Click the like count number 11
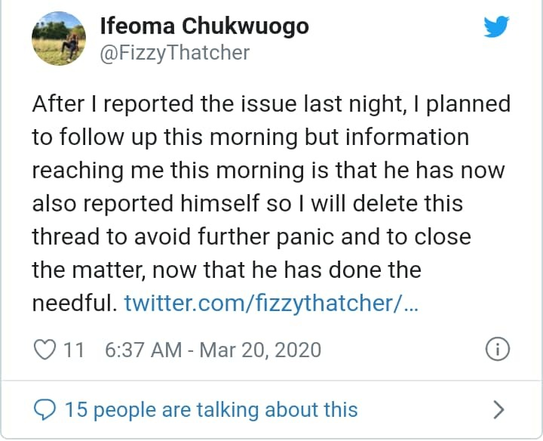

...

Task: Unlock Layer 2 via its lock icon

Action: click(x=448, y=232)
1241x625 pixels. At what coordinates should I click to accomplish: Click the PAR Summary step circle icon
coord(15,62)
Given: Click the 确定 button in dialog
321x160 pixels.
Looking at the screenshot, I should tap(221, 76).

* * *

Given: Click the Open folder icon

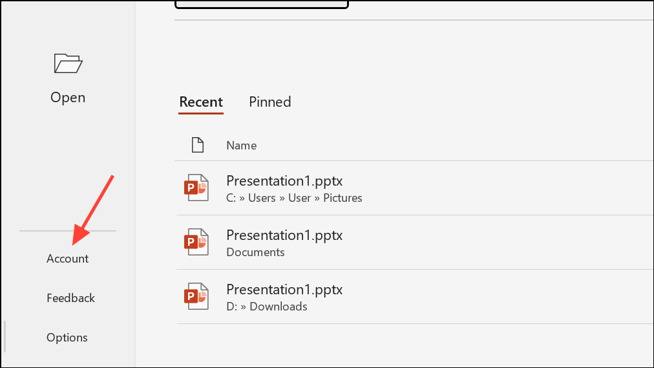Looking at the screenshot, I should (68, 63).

(Your task):
Retype only this portion of the data above: the line containing "Task: Unlock Layer 2 via its lock icon", the line containing "Given: Click the 确定 button in dialog", and all lines between them, exactly.

(Response below):
Task: Unlock Layer 2 via its lock icon

Action: click(x=448, y=232)
1241x625 pixels. At what coordinates should I click to accomplish: Click the PAR Summary step circle icon
coord(15,62)
Given: Click the 确定 button in dialog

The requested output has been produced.